"Siamo la prima – e si spera l’ultima – specie che si è evoluta al punto da meritare l’estinzione. Ma siamo anche una specie che ha il potere di cambiare il suo futuro."
Direbbe una band a cui sicuramente i Vestiges si sono parecchio ispirati.
"The Descent of Man" è un concept, un enorme concept, il concept. Non racconta una storia, racconta la storia, racconta ciò che ci riguarda tutti. La nascita, l'evoluzione e l'eventuale estinzione della nostra specie, del genere Homo.
Il nostro passato.
Il nostro presente.
Il Suo futuro.
Il futuro è della Terra, non nostro. Quando noi cadremo, il nostro pianeta sarà ancora in piedi, e forse allora troverà pace. Fine del mondo. Eh? Fine di che? Della Terra? Dell'universo? Del genere umano?

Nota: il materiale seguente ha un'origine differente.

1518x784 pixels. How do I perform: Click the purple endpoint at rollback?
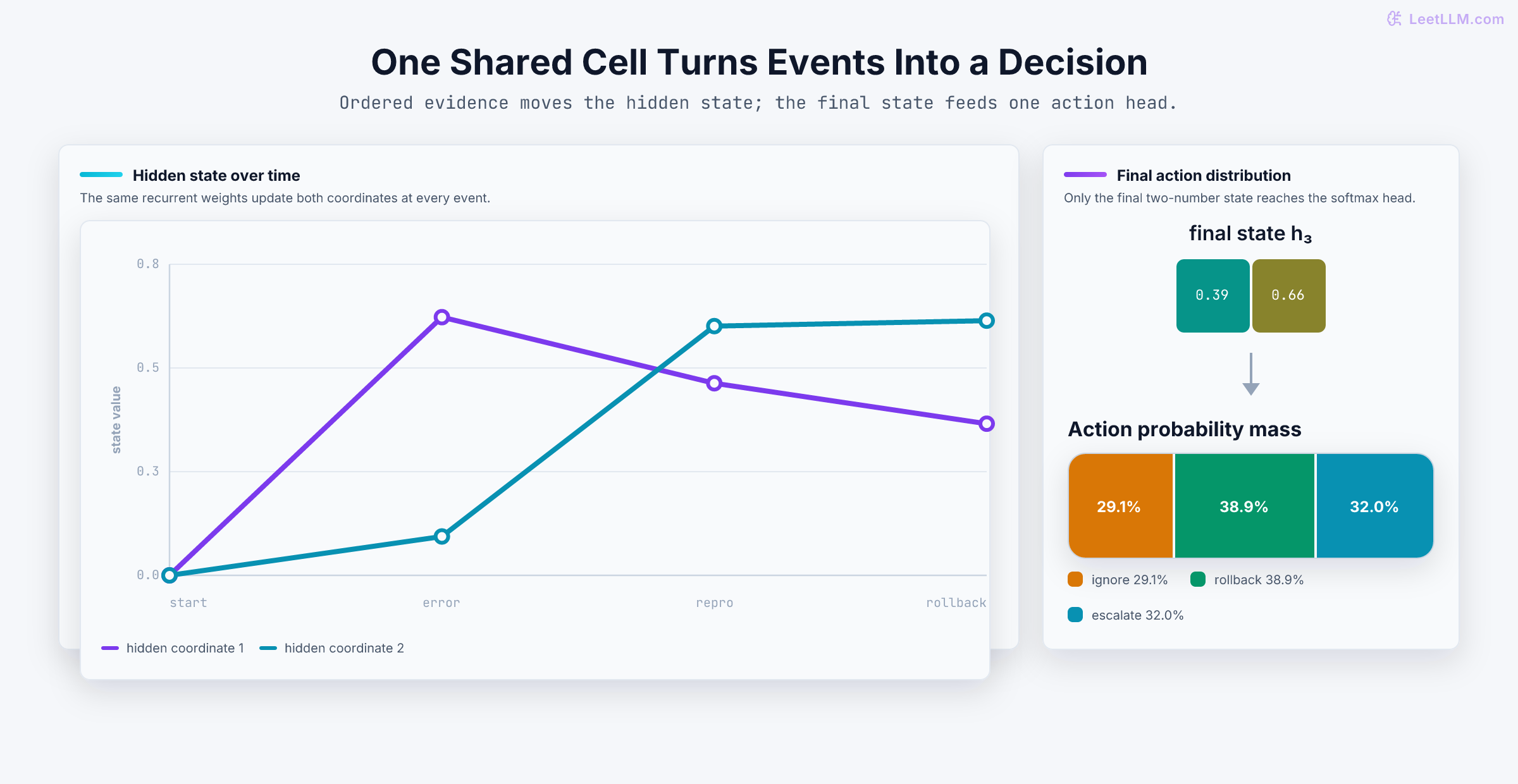(x=987, y=424)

Sì, la Fine del mondo è la fine del genere umano, perché se moriamo noi muore anche tutto il resto. Dio se ne frega solo e soltanto di noi. O meglio l'uomo che se ne frega solo dell'uomo. L'uomo che venera l'uomo e fa piovere sangue sugli oceani e sui campi.
Gli unici protagonisti del Giorno del Giudizio. Gli unici che devono essere giudicati.

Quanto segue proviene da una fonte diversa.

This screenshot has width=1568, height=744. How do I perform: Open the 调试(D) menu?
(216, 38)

La Terra non morirà con noi, è sopravvissuta a cose di cui non immaginiamo la portata. Specie ancora non definite aspettano pazientemente la loro possibilità dopo che il palco sarà nuovamente vuoto. Una cosa talmente naturale, che non si ricorda.
"The promise of salvation in a land we have yet to see has clouded our judgment in a land that is right before our eyes."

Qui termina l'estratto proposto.